指示:
以下の文書の一節を読んで、次の問いに答えよ。
(a) 少し前に「やば」に似た言葉として当たっていたのは何という言葉か。
(b) 自身のブログで合いの手のような形で「うける」を使っていたのは、北京オリンピック日本代表の誰か。
(c) 筆者は「やば」と「うける」を七並べの何にたとえているか。

文書の一節:
══════════════════════════════
確か藤井風さんの歌もこの言葉をタイトルに使っていましたね。
あ、
別にね、今回はおじさんが言葉の乱れを説教してやろうと腕まくりしているっていう訳じゃないんですよ。もし「やば」って言葉のユーザーだったり、この言葉に対して敵愾心みたいなものを抱かれている方はまぁ肩の力を抜いてください。
なんて言いながらねいきなりひっくり返すと、やっぱりこっちもおじさんですから、というよりは元々こういう軽い言葉が苦手な性質を持っているものでして「やば」って言ってる人を見るとテメーコノヤロー状態だった訳ですよ。
正直なところ「やば」に対する始まりはそんなもんです。
でも、考えてみると「やば」って言葉に似たものって少し前だと
「うける」
がそれに当たったわけです。
そういえば最近あんまり「うける」って言ってる人見かけなくなった気がしますけど、これは気のせいなのか単純におじさんが若い人の会話を電車の中でアクシデント的に聞いてしまっているくらいでしか出会わないからなのかは分からないです。(盗み聞きではないですからね)
余談ですが北京オリンピック日本代表のサッカー選手のカレンロバートさんが自身のブログで合いの手のような形で「うける」って使っていたんですよね。私より少し世代が下の人たちも使っていた言葉なのかな。まぁいいや。
でね。
結局のところ「やば」も「うける」も変わらんわけですよ。
変だとは思いますよ。
だって、本来持つ言葉の意味を考えると「やば」と「うける」はまるっきり違いますからね。
そう。
そうなんです。
「やば」も「うける」も、本来言葉が持つ意味を超えたところで汎用的に使われているということがポイントなんですよ。
流行り言葉を使わない世代だったり、流行り言葉を使う人が鼻に付くようなタイプの方はこれが嫌いなんだと思うんですね。
やばくないことでも「やば」。
うけてないところでも「うける」。
いやいや
ちょっと待てよ
まだ面白いこと言ってねえから
って言いたくなる。
つまりね。
「やば」も「うける」も七並べのジョーカーなんですよ。
本来ね、人は成長するに連れて言葉を覚えていくし、そして相手とのコミュニケーションの中で自分の気持ちを的確に示し、相手のボールを投げ返すうえで語彙が必要になります。
だから、小学校低学年と高学年、中学生、高校生、大学生、社会人になるに連れて話し方が変わってくるんです。当然、歳を追うごとにコミュニケーションに用いられる単語も表現も高度になっていくということです。
「やば」と「うける」っていうのは、そういう成長を伴わなくても意思疎通が可能になるマジックワード、つまりジョーカーということなんですね。
══════════════════════════════
データ内容:
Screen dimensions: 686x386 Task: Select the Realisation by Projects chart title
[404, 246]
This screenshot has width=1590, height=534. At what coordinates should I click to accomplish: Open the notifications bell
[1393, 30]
══════════════════════════════
解答:
(a) 「うける」
(b) サッカー選手のカレンロバートさん
(c) ジョーカー